During the quarter, the wholesale division recorded a 1.6 percent drop at constant currency rates, marking an improvement from the 5.5 percent decline experienced in the third quarter. Privé Revaux, bought on Feb. 10, 2020, and Blenders Eyewear, acquired on June 1, also contributed a combined €14.1 million to Safilo’s North American business during the quarter. Overall, the company’s second-half sales grew by 4.5 percent at comparable currency rates.
In Europe, fourth-quarter sales totaled €86.1 million, down by 19.4 percent at current exchange rates and by 18.0 percent at constant rates. Wholesale revenues, which exclude a production agreement with the French fashion house Kering for the production of Gucci eyewear, fell by 16.0 percent on a currency-neutral basis.

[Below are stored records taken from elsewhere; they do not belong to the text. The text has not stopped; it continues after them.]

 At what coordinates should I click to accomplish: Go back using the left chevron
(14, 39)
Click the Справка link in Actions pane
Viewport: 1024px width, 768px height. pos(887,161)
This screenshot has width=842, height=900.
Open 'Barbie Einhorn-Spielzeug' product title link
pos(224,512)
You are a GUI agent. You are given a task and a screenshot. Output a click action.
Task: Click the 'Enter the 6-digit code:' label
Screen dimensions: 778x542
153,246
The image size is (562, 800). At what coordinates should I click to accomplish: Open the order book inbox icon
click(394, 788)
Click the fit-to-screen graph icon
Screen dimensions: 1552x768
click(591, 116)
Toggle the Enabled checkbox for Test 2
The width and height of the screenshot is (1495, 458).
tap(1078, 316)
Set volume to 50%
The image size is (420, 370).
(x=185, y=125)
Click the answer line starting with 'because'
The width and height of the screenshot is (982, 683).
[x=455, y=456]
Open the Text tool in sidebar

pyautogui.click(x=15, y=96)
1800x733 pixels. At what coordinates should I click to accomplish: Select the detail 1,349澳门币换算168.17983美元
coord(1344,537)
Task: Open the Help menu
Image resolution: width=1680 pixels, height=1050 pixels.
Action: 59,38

Online sales generated through pure players registered “strong progress” during the quarter, which also saw a recovery in orders from large optical chains.
In North America, sales reached €100.9 million, up by 19.2 percent on a reported basis and by 27.0 percent at constant exchange rates. The wholesale business enjoyed an 8.9 percent increase in organic revenues in local currencies. Safilo noted that the contribution of Privé Revaux and Blenders was more moderate than in the previous two quarters for seasonal reasons.
In Asia-Pacific, turnover rose by 24.1 percent to €21.1 million. At constant currency rates, the increase reached 28.1 percent, compared with a 6.4 percent drop in the third quarter, thanks to a strong acceleration in China, where sales more than tripled in the final quarter, as well as a significant improvement in Australia.
In the rest of the world, sales decreased by 19.7 percent to €17.5 million. In local currencies, the decline was limited at 6.5 percent, underpinned by positive performances in Brazil and Mexico and the first signs of a recovery in the Middle East.
In the fourth quarter, online sales represented about 12 percent of revenues, compared with 4.5 percent a year earlier, thanks to the contribution of Blenders and Privé Revaux’s e-commerce businesses and to a 60.9 percent growth in organic digital sales, at constant exchange rates, driven by Smith’s direct-to-consumer online sales as well as Safilo’s sales generated through internet pure players.
The company noted that during the quarter demand focused on prescription frames, a product category which it sees as a “strategic priority”.
In the full year, Safilo’s revenues totaled €780.3 million, down by 16.9 percent at current exchange rates and by 15.2 percent at constant rates. Europe represented 42.3 percent of the top line, receding from 47.8 percent in 2019. North America rose to become the company’s main market with 43.9 percent of group sales, against 35.6 percent last year. The company generated 7.8 percent of its revenues in Asia Pacific and 6.0 percent in the rest of the world.
Organic sales were down by 21.9 percent in local currencies, with the wholesale business dropping by 21.5 percent. Blenders and Privé Revaux contributed €61.8 million to the top line. On a pro forma basis, the two American companies grew a combined 66 percent. Group online sales totaled 13 percent of sales against 4 percent in 2019.
In the second half of 2020, Safilo posted a positive adjusted Ebitda, which offset the loss in the first part of the year and allowed the company to be at breakeven for the full year. The company estimated its net debt at around €179 million, excluding IFRS 16 accounting rules, at the end of December against €155.8 million at the end of September.